= SELECTED EXTRACT =
_ _ _ _
Supreme Court of Appeal finds Cape Town emergency housing programme in line with constitution
The Supreme Court of Appeal has overturned a ruling by Western Cape high court that ruled Cape Town’s emergency housing programme is unconstitutional. (Archive photo: Ashraf Hendricks)

Although it overturned the high court ruling on the City's programme, the SCA granted the same relief.

A high court ruling in 2021, declaring Cape Town’s emergency housing programme to be unconstitutional, has been set aside by the Supreme Court of Appeal (SCA).

Judge Nolwazi Mabindla-Boqwana, with four judges concurring, said the ruling by Western Cape high court Judge Mark Sher could not stand because it did not identify the extent of the invalidity, in order for the City to rectify it.

A court could also not dictate to the City how it spent its money on housing programmes, said Judge Mabindla-Boqwana.

In spite of this, she said, it would be “just and equitable” to order that those affected in the case before the court — the residents of Bromwell Street in Woodstock — should be provided with temporary emergency accommodation “in a location as near as possible to where they reside” before the end of May this year.
_ _ _ _
= MATERIAL PROVIDED =
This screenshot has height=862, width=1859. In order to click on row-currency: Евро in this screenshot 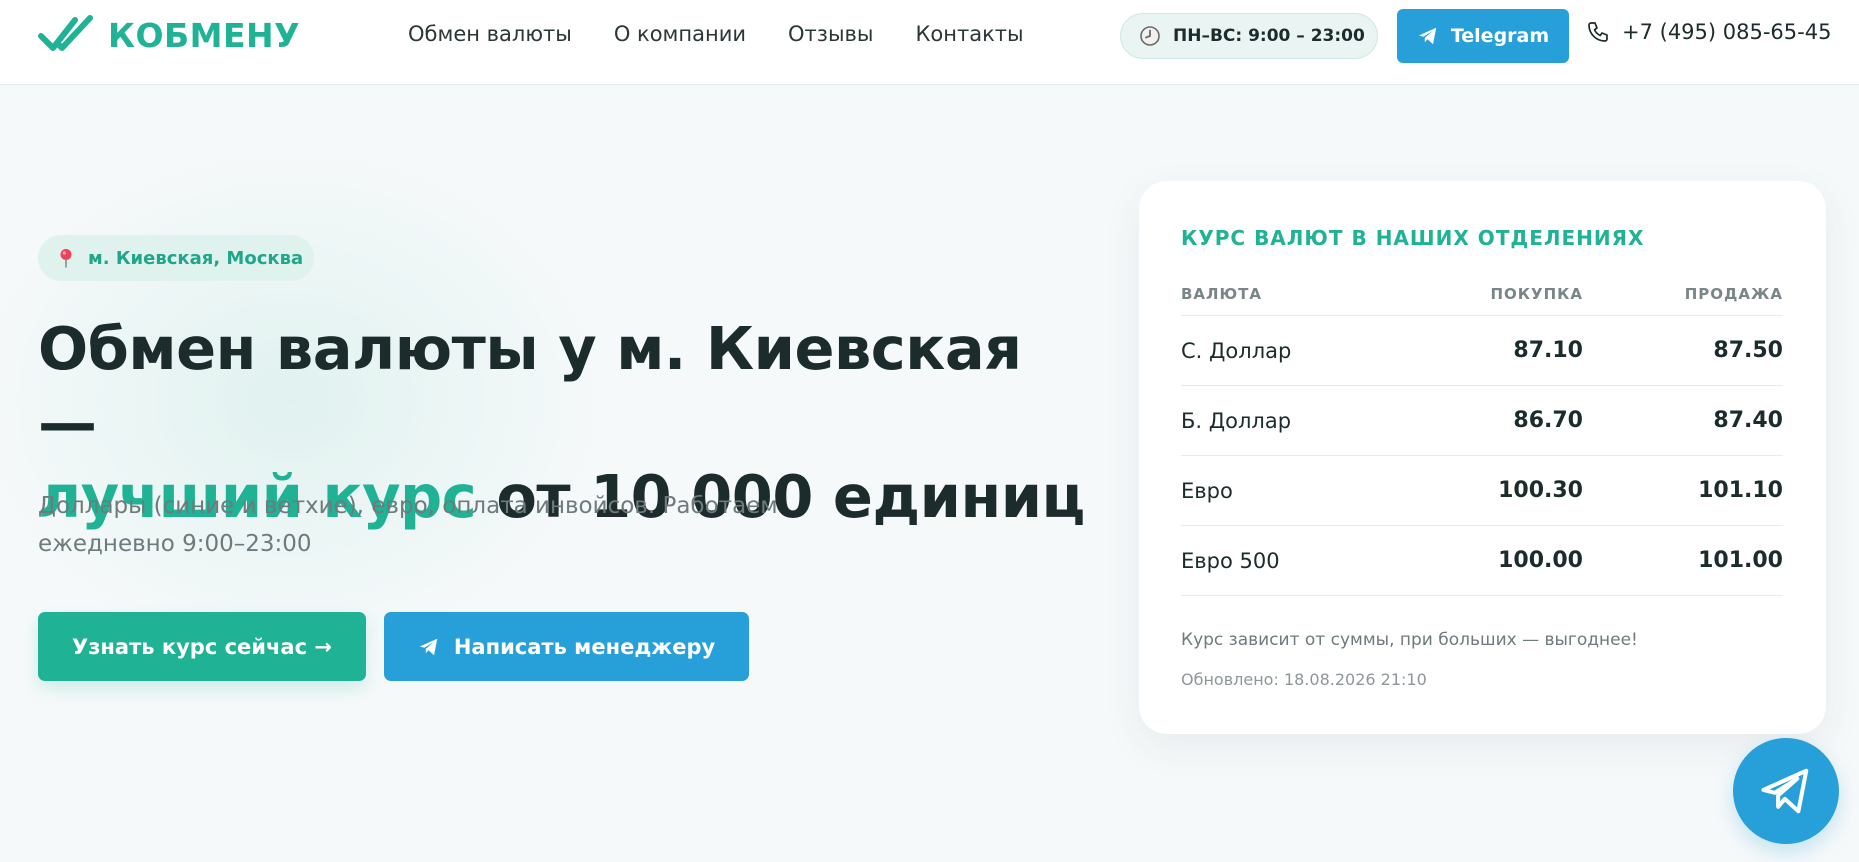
_ _ _ _
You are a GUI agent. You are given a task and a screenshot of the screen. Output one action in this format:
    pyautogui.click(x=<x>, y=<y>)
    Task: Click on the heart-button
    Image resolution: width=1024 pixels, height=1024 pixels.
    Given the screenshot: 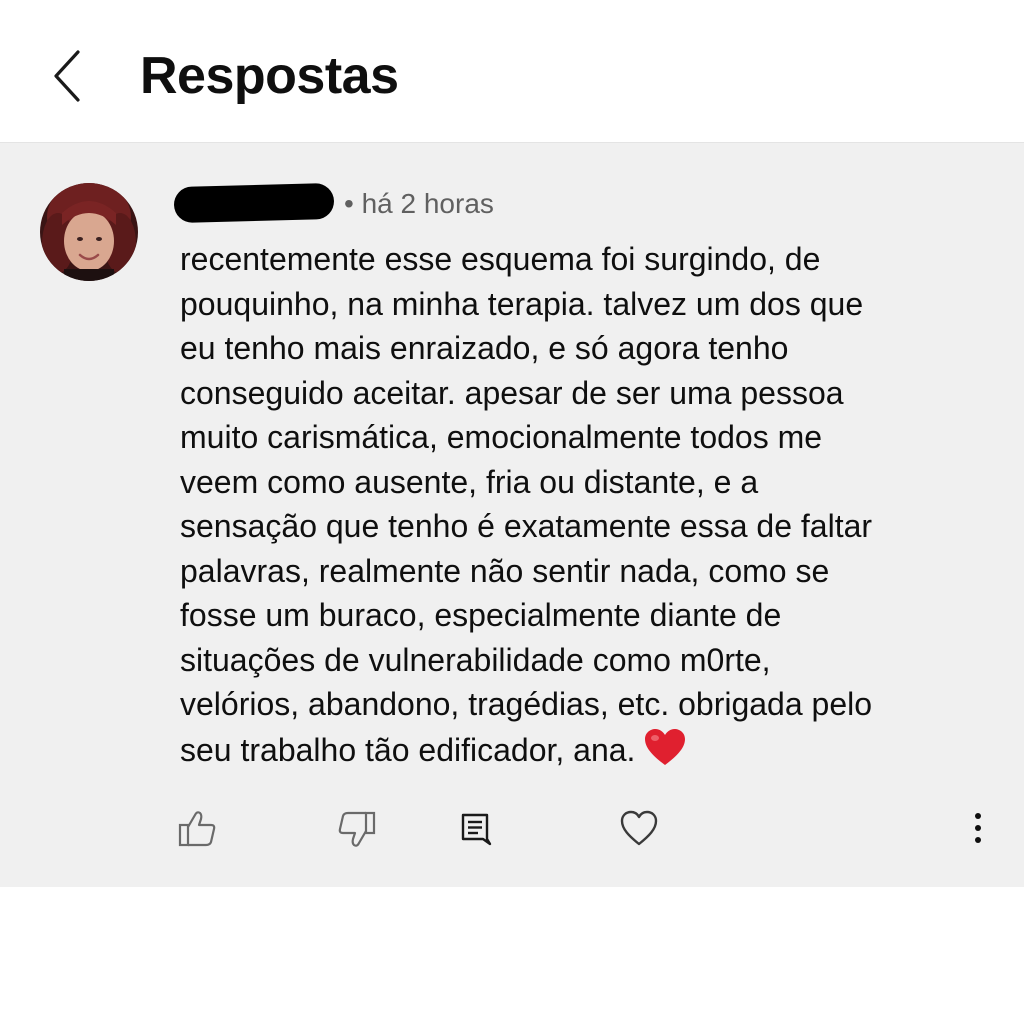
_ _ _ _
= EXERCISE BRIEF =
In the report on the Cape Town housing ruling, swap "Supreme Court of Appeal" for "appeal court" and give the passage again, starting with "Supreme Court of Appeal finds" and going on through "of Appeal (SCA).". The rows were drawn from a separate source.

= OUTPUT OF THE TASK =
appeal court finds Cape Town emergency housing programme in line with constitution
The appeal court has overturned a ruling by Western Cape high court that ruled Cape Town’s emergency housing programme is unconstitutional. (Archive photo: Ashraf Hendricks)

Although it overturned the high court ruling on the City's programme, the SCA granted the same relief.

A high court ruling in 2021, declaring Cape Town’s emergency housing programme to be unconstitutional, has been set aside by the appeal court (SCA).